Cosa è dunque un motore di gioco?
Come avrete senz’altro intuito, chi vi scrive sostiene convintamente che si tratti di un dibattito fondato sulla cattiva interpretazione di parole che, presumibilmente, esprimevano il pensiero “in codice” di un tecnico del mestiere. Questo mio parere non si estende a ritenere che la diffidenza nei confronti di Bethesda sia inopportuna. Semplicemente per interpretare correttamente le parole di Howard ed assegnare loro il giusto peso servirebbe essere dei programmatori. Più precisamente dei game engine programmer. Cosa è dunque un motore di gioco? Perché le case di sviluppo più importanti insistono nell’averne uno proprio, invece di usufruire di validi prodotti esterni?
Lo si può pensare come l’architettura che va ad innestarsi sulla fondazione hardware per permettere ad un gioco di funzionare.
Senza sbandierare tecnicismi, si può pensare al motore di un gioco come alla complessa e variegata architettura che va a posarsi su un qualsiasi hardware per permettere al gioco di funzionare. Ogni sviluppatore costruisce i propri strumenti allo scopo di rendere il processo di creazione dei mondi e delle meccaniche il più fluido possibile. Tornando a citare l’intervista di Howard a GameStar, si può dedurre che il Creation Engine soddisfi la necessità, evidentemente ritenuta prioritaria dalla software house del Maryland, di creare ambienti velocemente piuttosto che di agevolare le attività di modding della comunità di appassionati. In fin dei conti ogni motore di gioco è un codice. Riscrivendone parti estese se ne modifica sensibilmente l’output, a prescindere dal fatto che se ne cambi o meno il nome. Si pensi al RED Enginein uso presso CD Projekt RED: introdotto fin dalla seconda avventura di Geralt di Rivia, verrà usato per Cyberpunk 2077. Questo tipo di tecnologia è un’entità fluida, in continua evoluzione. Il Creation engine che ha portato nei nostri PC e nelle nostre console un Fallout 76 tremendamente problematico ed instabile potrebbe non avere nemmeno una linea di codice in comune con quello che ci presenterà il mondo di Starfield o Tamriel.

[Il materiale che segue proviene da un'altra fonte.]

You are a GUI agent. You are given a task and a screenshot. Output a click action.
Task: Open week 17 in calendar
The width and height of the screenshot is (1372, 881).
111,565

In conclusione, alcune polemiche riguardo Fallout 76 sono interessanti e centrate sui problemi che, ad oggi, possiamo giudicare con cognizione di causa (posto di avere speso un numero congruo di ore a giocare). Circolano in rete delle validissime disquisizioni a riguardo, la cui lettura è genuinamente interessante e consigliata. Tra le questioni più spinose spicca la richiesta di scaricare un quantitativo di patch così ingente da rendere la copia fisica in sé del tutto insignificante. Tuttavia, altre polemiche sono semplicemente pretestuose, come peraltro sostiene anche questo approfondimento di Kotaku. Non lasciamo dunque che le speculazioni pessimiste e allarmiste rovinino la nostra attesa per i titoli a noi cari. Non so voi, ma io a Tamriel ho sempre voglia di tornare.